Tag Archives: updates
SpaceX’s Crew-1 Astronaut Mission for NASA: Live Updates
The recent revelations of the fraudulent nature of NASA and the Apollo space program by the Intelligence Service and others has resulted in a flood of propaganda, television programs, and films designed to keep the sheople trapped in a deep ignorant sleep. The directive to wring the most office space out of the existing building was responsible for its narrow corridors and cramped staff offices. Hoover used this as an opportunity to create additional space, excavating a partial basement for staff offices. Other past presidents have used the Hoover desk, the Johnson desk, and the Wilson desk. A number of presidents used this as their private office or library. The Yellow Oval Room as President Grover Cleveland’s private office, 1886. The Resolute desk stands before the windows. In the 19th century, some presidents used the White House’s second-floor Yellow Oval Room as their private offices and libraries. Location of the Yellow Oval Room on the second floor of the White House.

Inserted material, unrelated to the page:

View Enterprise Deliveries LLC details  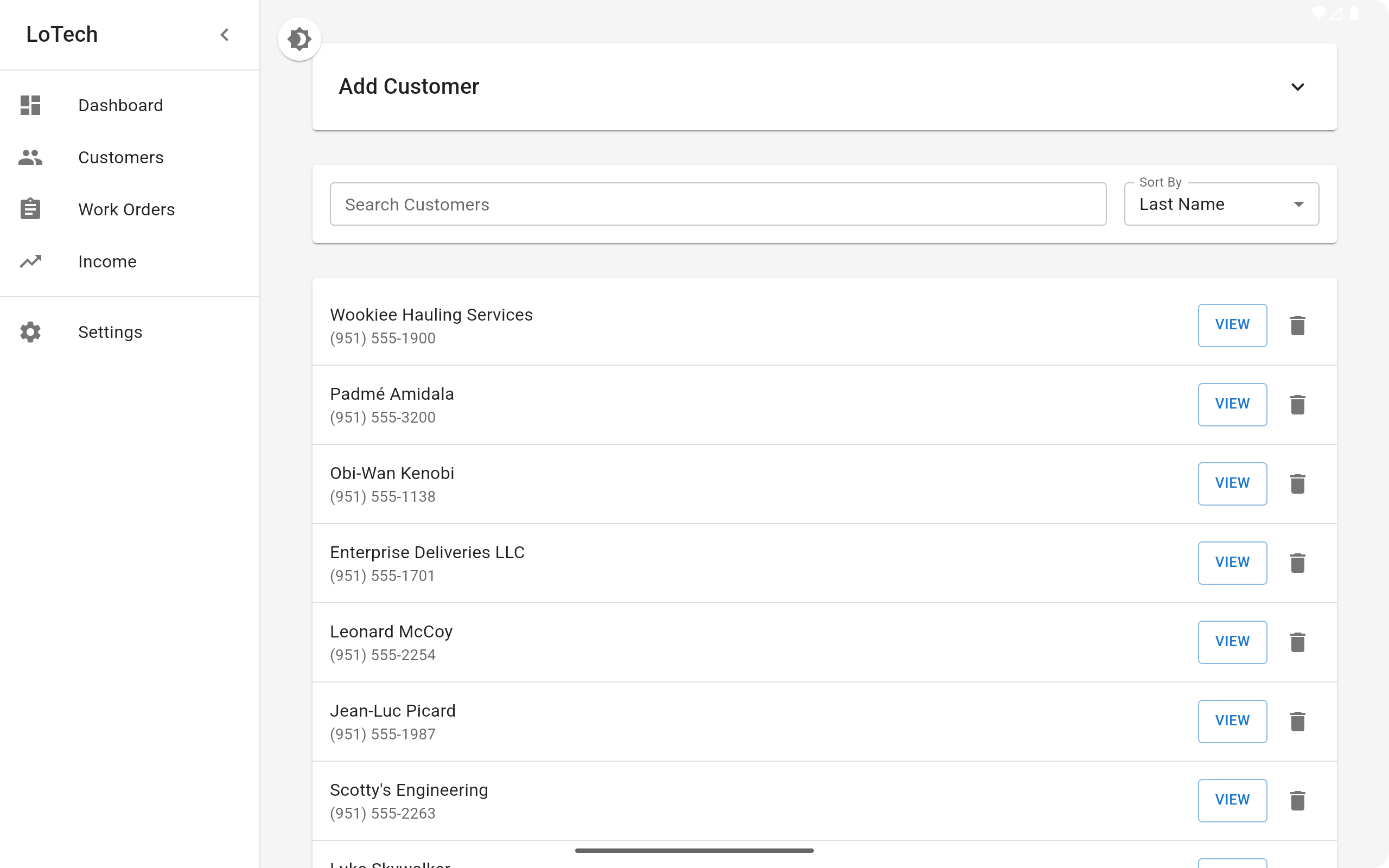tap(1232, 563)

The first desk used in the Oval Office was the Theodore Roosevelt desk, and the desk currently in use by Joe Biden is the Resolute desk. President Franklin D. Roosevelt requested that a panel be installed in the kneehole during his presidency. The story of Franklin and the kite is just one myth about lightning. The company, entering a front room and passing through an unfolding door, made their salutations to the President, and turning off, stood on one side. 1977 with the exception of George H. W. Bush, who used the C&O desk for his one term, making it the shortest-serving desk to date. Most presidents have hung a portrait of George Washington – usually the Rembrandt Peale Porthole portrait or the Charles Willson Peale three-quarter-length portrait – over the mantel at the north end of the room. Some presidents only use the desk in this room for ceremonial purposes, such as photo opportunities and press announcements, while others use it as their main workspace. Of the six desks used in the Oval Office, the Resolute desk has spent the longest time there, having been used by eight presidents in the room.

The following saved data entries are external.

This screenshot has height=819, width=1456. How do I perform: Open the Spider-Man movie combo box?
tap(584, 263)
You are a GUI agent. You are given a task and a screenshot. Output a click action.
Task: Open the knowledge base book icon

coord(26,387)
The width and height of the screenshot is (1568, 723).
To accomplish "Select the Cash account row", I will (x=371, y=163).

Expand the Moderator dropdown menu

Oval rooms became common in neoclassical architecture early in the 19th century. Designed by Nathan C. Wyeth and completed in 1909, the office was centered on the building’s south facade, much as the oval rooms in the White House are. He and his successor, President Thomas Jefferson, used Hoban’s oval rooms as Washington had used his bow window salon, standing before the three windows at the south end to receive guests. Architect James Hoban visited President Washington in Philadelphia in June 1792, and probably saw the bow window. President John Adams occupied the Philadelphia mansion from March 1797, and used the bow window in the same manner as had his predecessor. In November 1800, John Adams became the first president to occupy the White House. The next month, Hoban won the design competition for the White House. They are exhibited under glass at the President’s House Commemoration, next to the Liberty Bell Center. Mahaffy is the SAM principal investigator at NASA’s Goddard Spaceflight Center in Greenbelt, Maryland. Apollo 16 lifted off on April 16, 1972, from Kennedy Space Center in Florida. The Smithsonian Air and Space Museum was a “present” to the nation for its bicentennial and it opened on July 1st, 1976. The signal to cut the ribbon for the ceremony was sent from the Viking I mission.

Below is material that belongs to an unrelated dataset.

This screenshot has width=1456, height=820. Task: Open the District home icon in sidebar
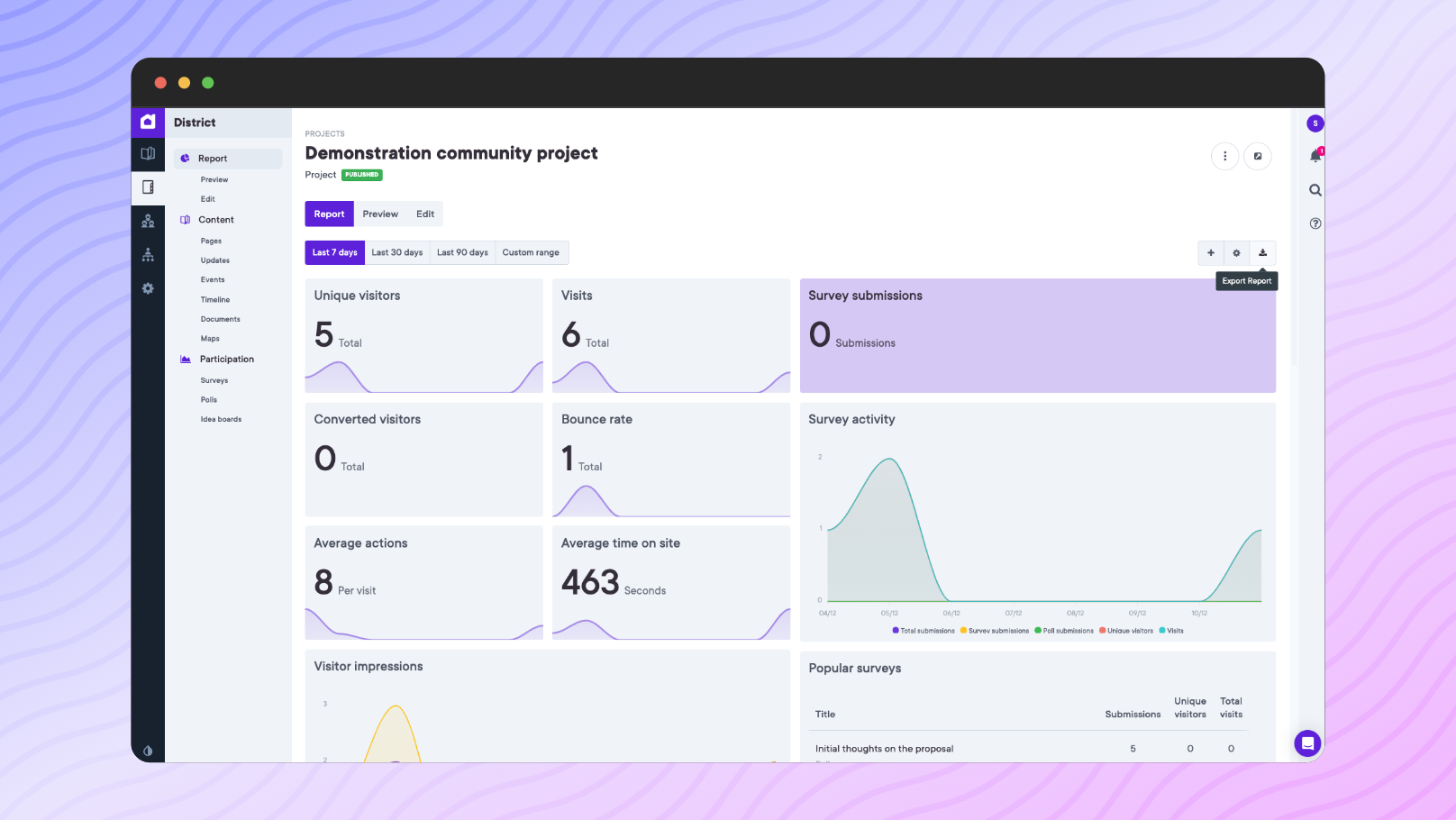pos(148,122)
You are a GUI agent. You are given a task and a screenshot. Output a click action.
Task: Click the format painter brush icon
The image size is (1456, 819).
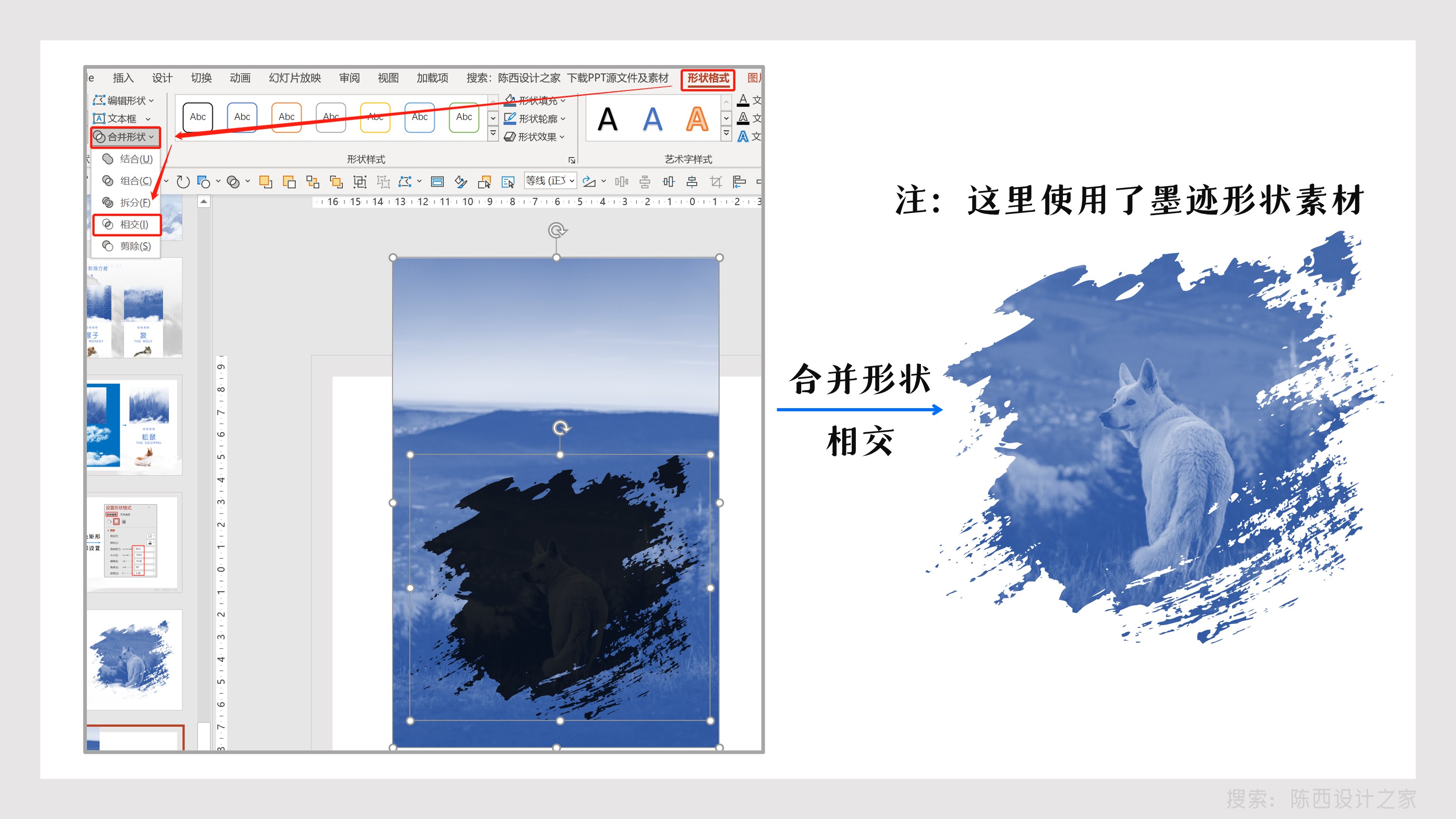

A context-sensitive sidebar living on the right-hand side makes more sense than consuming 10 percent of the available horizontal space with a bulky ribbon. Similarly, cosmologists working to decipher the origin and fate of the universe must identify with The Boss’ sense of tragic yearning. The Avenue in the Rain by Childe Hassam and Working on the Statue of Liberty by Norman Rockwell flanked the Resolute desk in Bill Clinton’s office and did the same in Barack Obama’s. Avenue in the Rain currently hangs beside the Resolute desk in Joe Biden’s office. A portrait of Abraham Lincoln by George Henry Story hung in George W. Bush’s office, continued in Barack Obama’s and currently hangs in Joe Biden’s. Abraham Lincoln has been the most common subject, in works by sculptors Augustus Saint-Gaudens, Gutzon Borglum, Adolph Alexander Weinman, Leo Cherne and others. The West Wing was the idea of President Theodore Roosevelt, brought about by his wife’s opinion that the second floor of the White House, then shared between bedrooms and offices, should be solely a domestic space. He and Gugler devised a room architecturally grander than the previous two offices, with more robust Georgian details: doors topped with substantial pediments, bookcases set into niches, a deep bracketed cornice, and a ceiling medallion of the Presidential Seal.